**** Information provided ****
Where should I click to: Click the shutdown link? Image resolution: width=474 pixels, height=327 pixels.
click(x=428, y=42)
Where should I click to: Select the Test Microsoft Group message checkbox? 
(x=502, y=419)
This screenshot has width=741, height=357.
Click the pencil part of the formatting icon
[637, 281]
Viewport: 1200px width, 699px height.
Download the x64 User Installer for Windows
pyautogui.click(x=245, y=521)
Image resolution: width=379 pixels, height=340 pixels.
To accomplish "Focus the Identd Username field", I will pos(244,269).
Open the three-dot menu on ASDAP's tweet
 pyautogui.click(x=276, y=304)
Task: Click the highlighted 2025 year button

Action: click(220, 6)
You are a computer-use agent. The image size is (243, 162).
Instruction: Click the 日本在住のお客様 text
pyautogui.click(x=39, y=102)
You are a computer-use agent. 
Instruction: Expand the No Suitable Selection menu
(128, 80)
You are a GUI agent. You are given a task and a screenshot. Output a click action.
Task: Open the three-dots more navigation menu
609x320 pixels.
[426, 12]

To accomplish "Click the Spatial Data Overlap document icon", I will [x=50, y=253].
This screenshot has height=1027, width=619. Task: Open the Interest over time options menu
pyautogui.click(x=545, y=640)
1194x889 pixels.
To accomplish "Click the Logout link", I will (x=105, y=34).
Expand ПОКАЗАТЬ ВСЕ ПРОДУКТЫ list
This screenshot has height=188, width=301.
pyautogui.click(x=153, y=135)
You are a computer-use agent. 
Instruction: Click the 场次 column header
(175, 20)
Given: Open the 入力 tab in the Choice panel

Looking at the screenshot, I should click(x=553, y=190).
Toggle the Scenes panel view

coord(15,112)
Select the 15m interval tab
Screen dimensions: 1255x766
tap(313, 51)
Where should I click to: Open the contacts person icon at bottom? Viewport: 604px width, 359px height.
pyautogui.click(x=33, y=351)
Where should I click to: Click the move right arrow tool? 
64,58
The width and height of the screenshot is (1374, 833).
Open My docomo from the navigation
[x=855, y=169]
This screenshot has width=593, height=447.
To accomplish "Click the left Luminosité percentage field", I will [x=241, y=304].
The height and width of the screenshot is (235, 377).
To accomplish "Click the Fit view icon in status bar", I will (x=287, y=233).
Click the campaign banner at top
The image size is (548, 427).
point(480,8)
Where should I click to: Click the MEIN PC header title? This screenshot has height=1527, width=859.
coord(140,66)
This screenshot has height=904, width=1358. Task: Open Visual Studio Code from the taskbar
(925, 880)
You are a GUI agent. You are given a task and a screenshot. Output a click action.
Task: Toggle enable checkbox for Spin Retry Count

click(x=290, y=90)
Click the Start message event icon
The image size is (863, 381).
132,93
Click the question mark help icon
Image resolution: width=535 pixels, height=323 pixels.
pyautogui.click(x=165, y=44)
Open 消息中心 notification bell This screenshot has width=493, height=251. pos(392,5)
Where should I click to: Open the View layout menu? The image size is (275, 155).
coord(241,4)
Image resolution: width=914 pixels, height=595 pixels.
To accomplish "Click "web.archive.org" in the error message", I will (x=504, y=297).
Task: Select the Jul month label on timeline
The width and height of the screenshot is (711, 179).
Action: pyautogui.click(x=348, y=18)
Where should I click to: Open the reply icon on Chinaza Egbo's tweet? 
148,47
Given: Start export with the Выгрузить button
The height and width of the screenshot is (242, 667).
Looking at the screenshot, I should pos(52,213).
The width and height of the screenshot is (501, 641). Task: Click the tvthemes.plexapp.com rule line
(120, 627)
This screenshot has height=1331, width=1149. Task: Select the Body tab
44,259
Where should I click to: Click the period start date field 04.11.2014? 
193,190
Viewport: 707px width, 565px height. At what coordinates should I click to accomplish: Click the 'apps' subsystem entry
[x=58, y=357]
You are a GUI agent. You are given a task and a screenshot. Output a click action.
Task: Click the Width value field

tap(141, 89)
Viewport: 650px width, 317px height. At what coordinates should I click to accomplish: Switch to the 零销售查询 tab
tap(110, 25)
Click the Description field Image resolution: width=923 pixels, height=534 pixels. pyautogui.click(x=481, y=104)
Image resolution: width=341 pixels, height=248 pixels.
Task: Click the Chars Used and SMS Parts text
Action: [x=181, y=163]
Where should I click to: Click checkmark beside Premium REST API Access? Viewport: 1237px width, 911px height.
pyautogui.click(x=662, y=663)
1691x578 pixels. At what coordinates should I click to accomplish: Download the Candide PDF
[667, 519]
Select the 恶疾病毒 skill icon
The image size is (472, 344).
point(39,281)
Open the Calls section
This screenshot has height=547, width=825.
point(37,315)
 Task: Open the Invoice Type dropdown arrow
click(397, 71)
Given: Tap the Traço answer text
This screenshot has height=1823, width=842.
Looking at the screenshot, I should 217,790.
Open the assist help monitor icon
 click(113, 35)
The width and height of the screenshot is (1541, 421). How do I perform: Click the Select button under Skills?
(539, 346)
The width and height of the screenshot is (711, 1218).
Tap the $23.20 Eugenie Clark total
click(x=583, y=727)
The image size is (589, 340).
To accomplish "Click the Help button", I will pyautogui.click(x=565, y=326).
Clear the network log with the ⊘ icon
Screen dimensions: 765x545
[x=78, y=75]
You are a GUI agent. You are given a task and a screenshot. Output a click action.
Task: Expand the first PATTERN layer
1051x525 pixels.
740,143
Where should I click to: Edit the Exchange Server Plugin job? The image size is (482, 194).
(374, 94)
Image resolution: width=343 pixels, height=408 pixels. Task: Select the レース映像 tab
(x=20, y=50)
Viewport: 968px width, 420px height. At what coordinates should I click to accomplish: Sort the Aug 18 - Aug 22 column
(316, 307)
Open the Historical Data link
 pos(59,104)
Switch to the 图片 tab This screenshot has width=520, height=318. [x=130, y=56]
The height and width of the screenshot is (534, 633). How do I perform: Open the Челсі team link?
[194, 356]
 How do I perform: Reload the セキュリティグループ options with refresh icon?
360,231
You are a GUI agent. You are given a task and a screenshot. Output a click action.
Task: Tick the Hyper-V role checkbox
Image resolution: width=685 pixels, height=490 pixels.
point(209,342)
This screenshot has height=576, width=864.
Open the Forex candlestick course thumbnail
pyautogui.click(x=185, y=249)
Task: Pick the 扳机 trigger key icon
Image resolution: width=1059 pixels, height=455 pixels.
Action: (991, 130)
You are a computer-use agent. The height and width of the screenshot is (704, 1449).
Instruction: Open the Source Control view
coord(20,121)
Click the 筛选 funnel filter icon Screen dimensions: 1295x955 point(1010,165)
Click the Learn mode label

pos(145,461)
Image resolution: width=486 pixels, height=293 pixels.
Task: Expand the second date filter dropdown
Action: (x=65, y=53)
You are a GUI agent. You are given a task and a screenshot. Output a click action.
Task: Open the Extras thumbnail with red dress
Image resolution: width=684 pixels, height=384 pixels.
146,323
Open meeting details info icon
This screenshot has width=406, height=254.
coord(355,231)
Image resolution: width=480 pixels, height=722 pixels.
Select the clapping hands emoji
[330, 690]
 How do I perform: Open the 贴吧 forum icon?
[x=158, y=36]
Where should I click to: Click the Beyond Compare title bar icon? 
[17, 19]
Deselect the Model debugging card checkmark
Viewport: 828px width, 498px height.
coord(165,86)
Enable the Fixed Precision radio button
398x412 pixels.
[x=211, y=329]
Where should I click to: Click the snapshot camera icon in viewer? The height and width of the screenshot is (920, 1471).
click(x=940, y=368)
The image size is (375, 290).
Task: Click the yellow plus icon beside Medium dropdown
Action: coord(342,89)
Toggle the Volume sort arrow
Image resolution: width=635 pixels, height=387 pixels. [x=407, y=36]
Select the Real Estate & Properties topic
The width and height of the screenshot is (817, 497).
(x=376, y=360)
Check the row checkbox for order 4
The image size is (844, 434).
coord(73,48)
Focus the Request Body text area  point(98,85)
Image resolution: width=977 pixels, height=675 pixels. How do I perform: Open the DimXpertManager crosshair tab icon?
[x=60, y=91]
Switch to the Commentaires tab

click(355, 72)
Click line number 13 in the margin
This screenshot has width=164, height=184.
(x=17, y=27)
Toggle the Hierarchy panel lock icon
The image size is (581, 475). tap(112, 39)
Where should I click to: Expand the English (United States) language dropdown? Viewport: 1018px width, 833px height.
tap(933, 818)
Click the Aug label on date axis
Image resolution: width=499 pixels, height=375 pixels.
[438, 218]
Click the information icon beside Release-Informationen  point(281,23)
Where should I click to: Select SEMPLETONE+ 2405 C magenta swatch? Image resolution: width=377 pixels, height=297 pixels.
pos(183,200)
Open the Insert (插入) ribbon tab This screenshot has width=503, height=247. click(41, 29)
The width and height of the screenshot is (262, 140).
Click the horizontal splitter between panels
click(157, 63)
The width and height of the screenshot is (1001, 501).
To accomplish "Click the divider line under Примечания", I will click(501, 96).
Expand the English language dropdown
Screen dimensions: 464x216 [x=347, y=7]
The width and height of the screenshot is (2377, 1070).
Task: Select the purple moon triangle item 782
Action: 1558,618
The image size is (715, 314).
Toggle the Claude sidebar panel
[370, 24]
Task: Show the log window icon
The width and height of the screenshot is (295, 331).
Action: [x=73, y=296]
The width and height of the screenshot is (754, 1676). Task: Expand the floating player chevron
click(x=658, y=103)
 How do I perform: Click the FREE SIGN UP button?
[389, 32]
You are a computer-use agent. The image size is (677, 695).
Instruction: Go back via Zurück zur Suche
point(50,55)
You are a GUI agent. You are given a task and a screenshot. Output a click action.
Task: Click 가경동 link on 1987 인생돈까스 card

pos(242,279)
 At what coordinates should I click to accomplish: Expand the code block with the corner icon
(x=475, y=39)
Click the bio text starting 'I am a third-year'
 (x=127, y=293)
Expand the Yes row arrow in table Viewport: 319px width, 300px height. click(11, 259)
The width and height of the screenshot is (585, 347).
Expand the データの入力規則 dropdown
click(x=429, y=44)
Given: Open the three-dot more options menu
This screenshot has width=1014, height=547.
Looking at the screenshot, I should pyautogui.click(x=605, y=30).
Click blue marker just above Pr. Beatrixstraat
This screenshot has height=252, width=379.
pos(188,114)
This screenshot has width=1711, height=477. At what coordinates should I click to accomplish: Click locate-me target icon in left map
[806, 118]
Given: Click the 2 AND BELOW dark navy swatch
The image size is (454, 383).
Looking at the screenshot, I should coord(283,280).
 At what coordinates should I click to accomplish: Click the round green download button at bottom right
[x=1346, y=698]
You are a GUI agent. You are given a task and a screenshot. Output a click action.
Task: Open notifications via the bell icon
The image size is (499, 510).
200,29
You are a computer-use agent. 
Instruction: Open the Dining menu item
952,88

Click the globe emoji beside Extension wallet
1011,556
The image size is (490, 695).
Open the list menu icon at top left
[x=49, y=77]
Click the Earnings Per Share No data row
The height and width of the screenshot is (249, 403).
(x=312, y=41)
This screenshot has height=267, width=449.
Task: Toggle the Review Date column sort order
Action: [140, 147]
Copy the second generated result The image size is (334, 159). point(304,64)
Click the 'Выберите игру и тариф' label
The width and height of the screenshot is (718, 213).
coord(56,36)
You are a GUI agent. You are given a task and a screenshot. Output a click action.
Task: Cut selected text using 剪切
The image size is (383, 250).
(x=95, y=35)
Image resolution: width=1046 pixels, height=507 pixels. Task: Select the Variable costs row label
****
(Exercise goal)
Whenever the string "bell" turns up in a line above, copy that line out.

(Exercise answer)
Open 消息中心 notification bell This screenshot has width=493, height=251. pos(392,5)
Task: Open notifications via the bell icon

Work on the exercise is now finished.